Mondo

Si rischia la chiusura dei servizi di salute mentale

I tagli operati dal governo non danno scampo al sistema che fu privatizzato

di Redazione

I 36,8 milioni di euro di tagli imposti dalla manovra del Ministero delle Finanze il 26-8-2011, come primo e inevitabile frutto porteranno alla chiusura immediata delle unità di salute mentale che operano sotto la responsabilità delle persone giuridiche di diritto privato (LEPL – Legal Entities governed by Private Law) e che oggi ospitano 1.500 pazienti affetti da disturbi mentali.
Negli ultimi 30 anni le LEPL sono stati incaricate dal Ministero della Salute dell’attuazione della riforma psichiatrica.
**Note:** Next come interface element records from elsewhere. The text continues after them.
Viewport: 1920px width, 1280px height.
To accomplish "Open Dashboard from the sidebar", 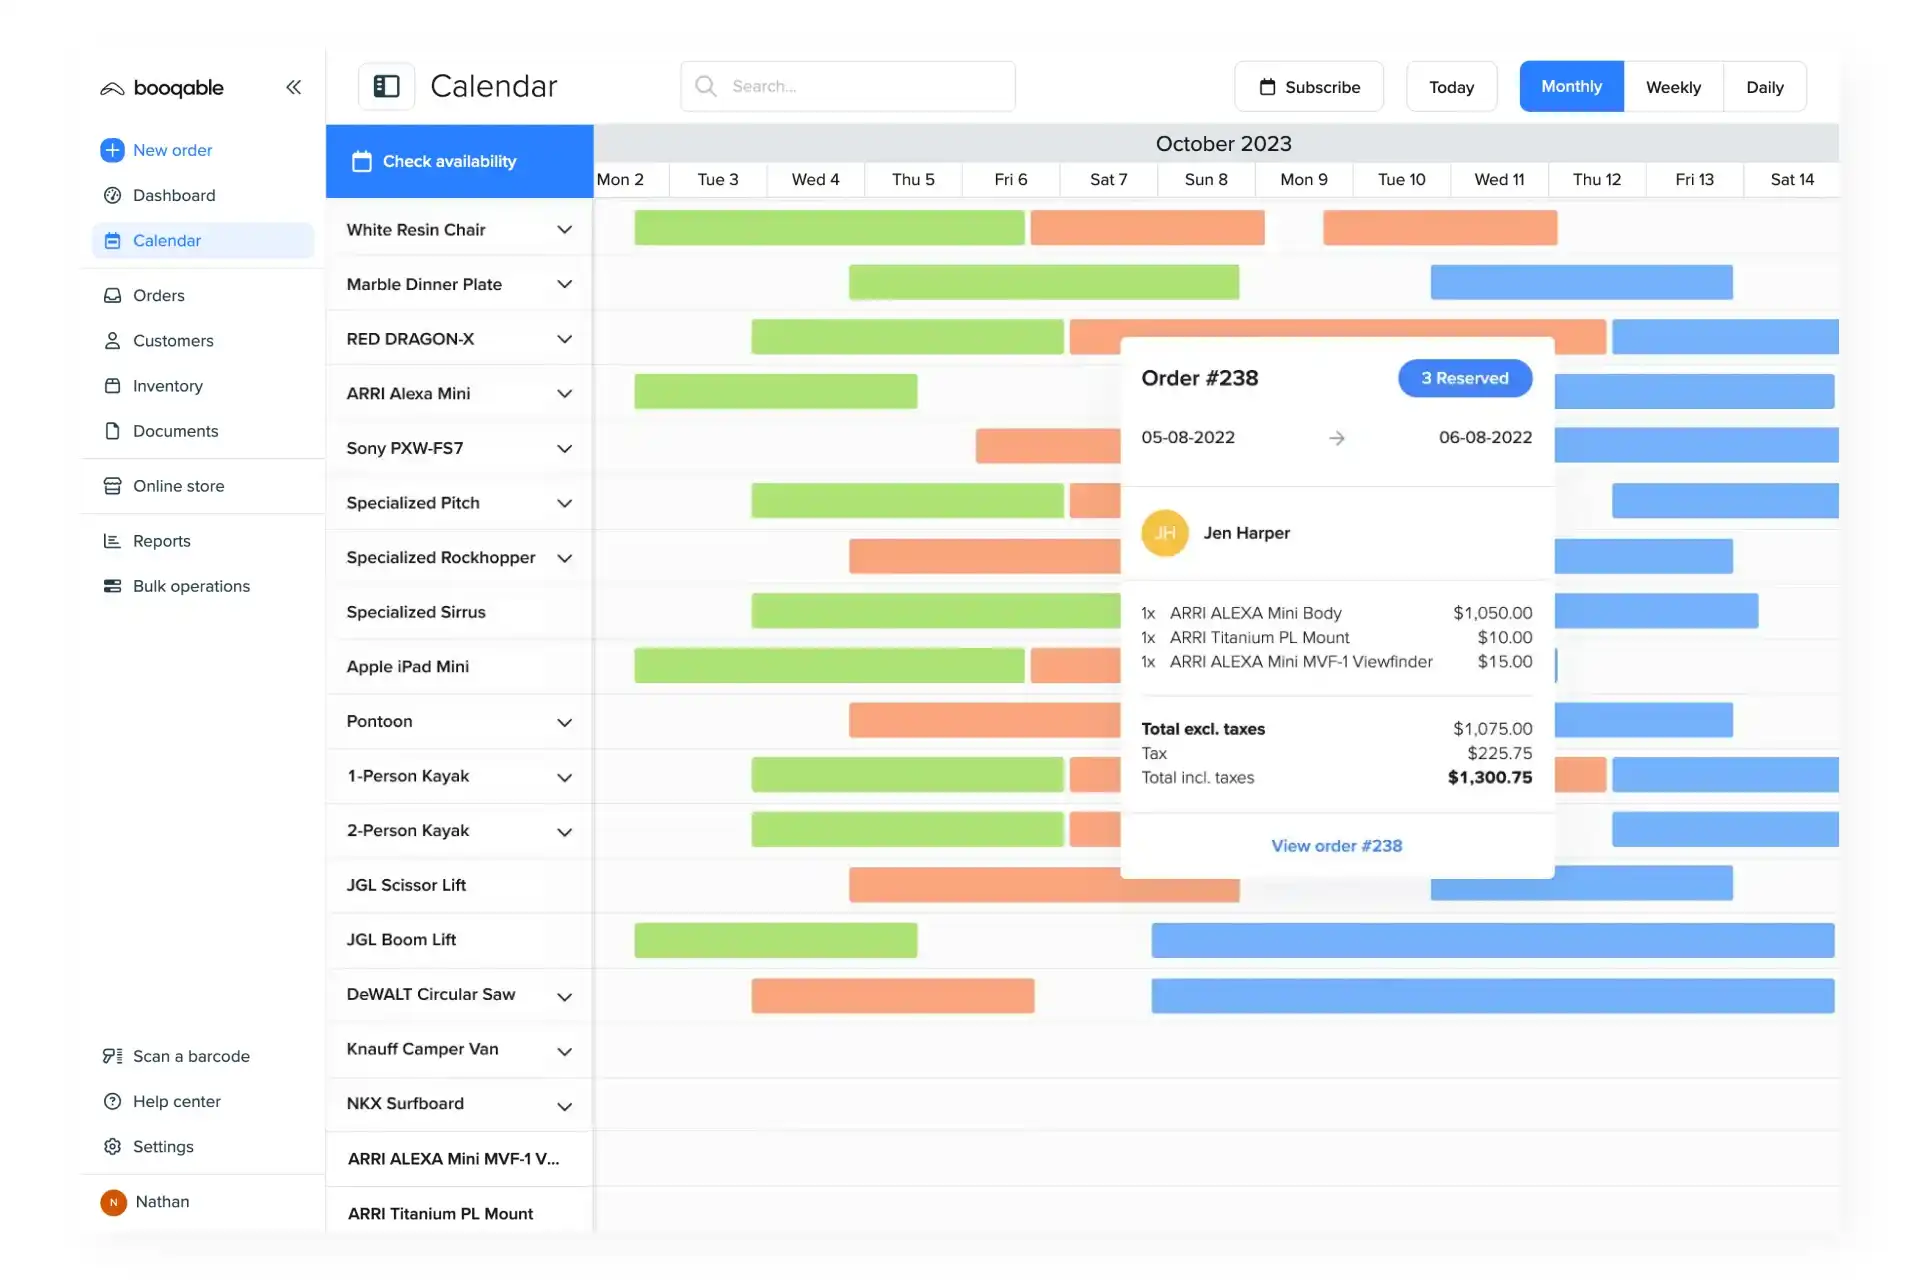I will pos(173,195).
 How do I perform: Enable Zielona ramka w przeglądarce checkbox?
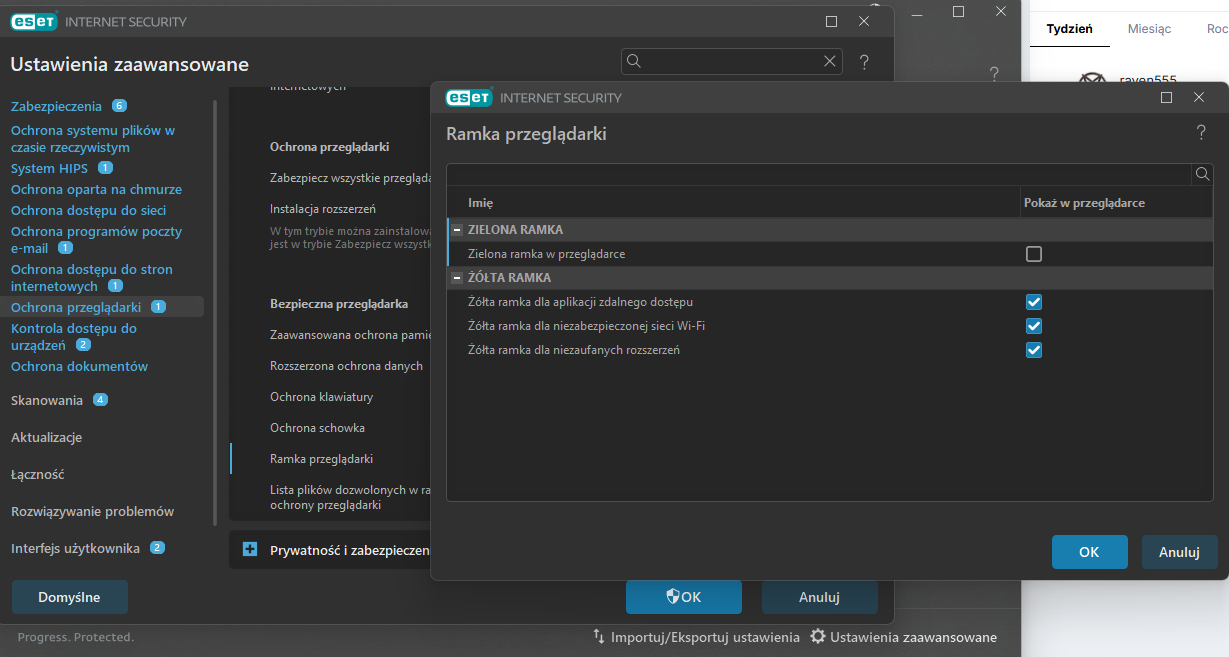pos(1034,254)
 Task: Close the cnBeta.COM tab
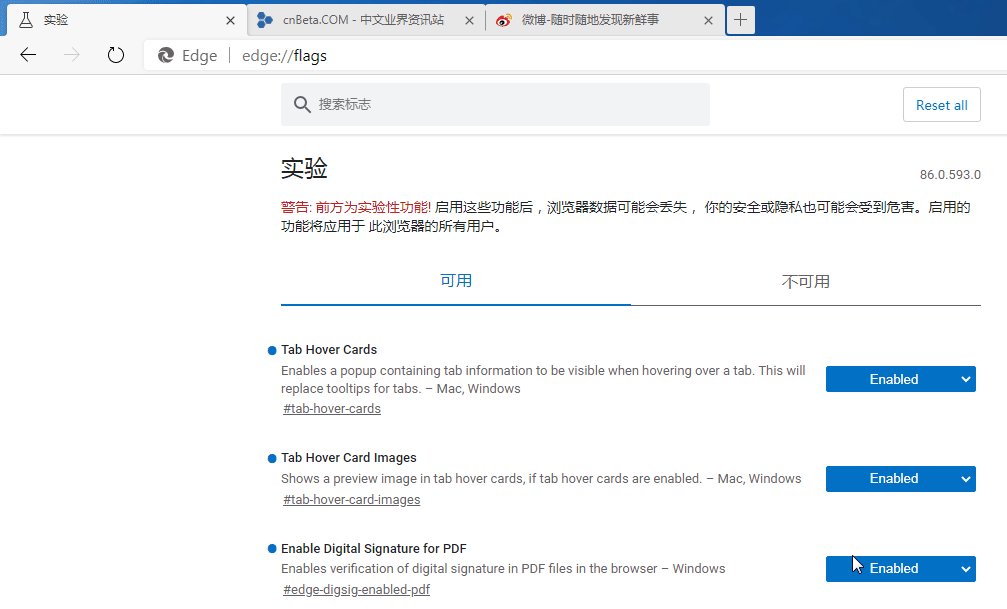tap(470, 20)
Il governo ha affidato loro l’istituzione di 210 unità di Salute Mentale (83 case di imbarco, 16 pensioni, 32 appartamenti protetti, 42 centri diurni, 13 unità mobili, 2 centri per l’alzheimer, 6 centri diurni per l’autismo e altre 16 unità specializzate). La maggioranza di queste realtà sono state fondate durante le privatizzazione messe in campo dal governo. Una scelta che ha portato i LEPL alla gestione di una grande quantità di servizi nel contesto del Sistema Nazionale di Salute Pubblica. Le stesse che oggi con i tagli verrebbero di fatto smantellate. Non solo: le strutture coprono tutto il territorio nazionale e, in alcuni casi ciascuna ha bacini di utenza che corrispondono ad intere regioni del Paese. Perderle significherebbe non avere più una presenza sul territorio.
I tagli  dunque sono una pietra tombale non solo sul funzionamento ma addirittura sulla sopravvivenza  di questa grande rete.
Di fronte a questa situazione si pongono diversi problemi e interrogativi. Innanzitutto va sottolineato, che il sistema di salute mentale greco aveva già affrontato un periodo di crisi tra il 2004 e il 2009. Quello che portò alla cessione a privati. Anche in quel caso all’inizio il governo decise di abbattere gli investimenti. E questo nonostante le esigenze crescenti della popolazione bisognosa di cure di natura psichica e psichiatrica. La situazione venne superata grazie all’intervento della Commissione Europea che vigilò e finanziò la ripresa del settore. Oggi il problema si pone di nuovo ma oltre al crimine sociale e etico che si va perpetrando si profila all’orizzonte la possibilità che l’Ue chieda di riavere il finanziamento di 1.400.000.000 euro che aveva stanziato per la prima riforma psichiatrica. Dunque oltre al danno anche la beffa.